The rapid upscaling of CloudOps has also exposed some of its shortcomings. While CloudOps teams are no stranger to issues like storage failures, data corruption and network outages, they are often fixed only after the fact. Considering the complexities at hand, being reactionary is no longer viable in the world of cloud computing. 

A more proactive approach, then, is required — so proactive, in fact, that issues may very well be detected and addressed before they even occur. This is not science fiction, but a piece of technology that already exists: Artificial Intelligence (AI).

Enter AIOps

Applying AI to IT operations, or AIOps, is the natural, inevitable next step in CloudOps’ evolution. And this approach has many benefits. First, it ensures better visibility. Considering the speed, volume and variety of digital data that we are amassing every day, it is simply beyond what conventional human-led CloudOps can do, or at least effectively. AIOps, on the other hand, thrives on data. The sheer volume of information available about IT environments pose no threat to machine learning-backed AIOps because, the more data one feeds the system, the better it understands what the environment looks like. This benefits the end-user also, as data centre managers are now that much closer to a single, unified dashboard that shows only the most critical alerts and information. 

Secondly, AIOps improves risks detection. Understanding what the entire IT environment looks like also means that AIOps is uniquely positioned to identify tell-tale signs of issues even before they arise. For example, if a server on the network is running out of disk space, an AIOps tool could allocate more storage automatically — in real time — all without any human intervention. More sophisticated versions of AIOps can even provide predictive information, which means that smaller issues can be addressed before they become serious, more catastrophic problems sometime down the line. 

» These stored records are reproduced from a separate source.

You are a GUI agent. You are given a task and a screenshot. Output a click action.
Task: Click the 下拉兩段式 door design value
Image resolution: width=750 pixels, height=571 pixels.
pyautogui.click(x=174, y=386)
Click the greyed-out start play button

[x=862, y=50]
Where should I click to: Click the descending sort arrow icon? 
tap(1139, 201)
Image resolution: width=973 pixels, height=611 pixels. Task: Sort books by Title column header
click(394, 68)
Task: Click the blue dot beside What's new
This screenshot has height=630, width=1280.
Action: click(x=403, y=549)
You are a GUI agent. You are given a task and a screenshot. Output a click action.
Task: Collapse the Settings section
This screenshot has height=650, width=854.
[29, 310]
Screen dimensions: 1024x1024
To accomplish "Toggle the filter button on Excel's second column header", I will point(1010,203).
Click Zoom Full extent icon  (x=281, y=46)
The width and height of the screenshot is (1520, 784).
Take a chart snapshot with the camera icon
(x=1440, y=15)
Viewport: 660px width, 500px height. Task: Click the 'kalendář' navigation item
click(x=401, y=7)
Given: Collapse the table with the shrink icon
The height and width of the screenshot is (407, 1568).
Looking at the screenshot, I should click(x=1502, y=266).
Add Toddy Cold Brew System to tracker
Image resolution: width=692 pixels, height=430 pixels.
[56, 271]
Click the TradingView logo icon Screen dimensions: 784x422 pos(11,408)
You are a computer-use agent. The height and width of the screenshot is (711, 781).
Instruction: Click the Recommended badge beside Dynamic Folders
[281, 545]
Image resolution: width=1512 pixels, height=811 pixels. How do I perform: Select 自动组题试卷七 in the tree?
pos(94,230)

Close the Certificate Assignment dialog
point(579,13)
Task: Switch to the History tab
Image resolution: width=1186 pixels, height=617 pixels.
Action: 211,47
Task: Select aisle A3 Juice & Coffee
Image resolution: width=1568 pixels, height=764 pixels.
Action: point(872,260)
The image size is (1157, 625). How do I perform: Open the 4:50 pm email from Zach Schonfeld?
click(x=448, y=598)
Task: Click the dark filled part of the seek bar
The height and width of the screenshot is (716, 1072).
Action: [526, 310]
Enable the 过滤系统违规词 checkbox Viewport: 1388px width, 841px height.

Speaking of outages, they happen no matter how simple the infrastructure is. The key is to reduce the amount of downtime to the minimum — and this is where AIOps truly shines. That is because machine learning is better at digging through an immense quantity of data in order to highlight the source of a problem. That way, administrators no longer have to go on a wide troubleshooting hunt.  

Less downtime also means lower cost of operation. According to the Digital Enterprise Journal, incident management can cost upwards of US$1.3 million on average each year. That is not to mention the cost of troubleshooting and loss of customer revenue, which can easily add up in the long run. This means organisations can better allocate their resources to higher-value work. 

A reality check

That is not to say that AIOps is a switch that organisations can flip on tomorrow and magically turn their CloudOps into a well-oiled machine. There are very real practical and technical challenges to consider when adopting AIOps. 

For example, interoperability is likely going to be a major hurdle, as legacy tools tend not to be integration friendly. How well AIOps works is also dependent on a few factors, including how ‘clean’ the Configuration Management Database is (which is rarely the case), as well as the cost of resources, which can run high at least in the initial stages. 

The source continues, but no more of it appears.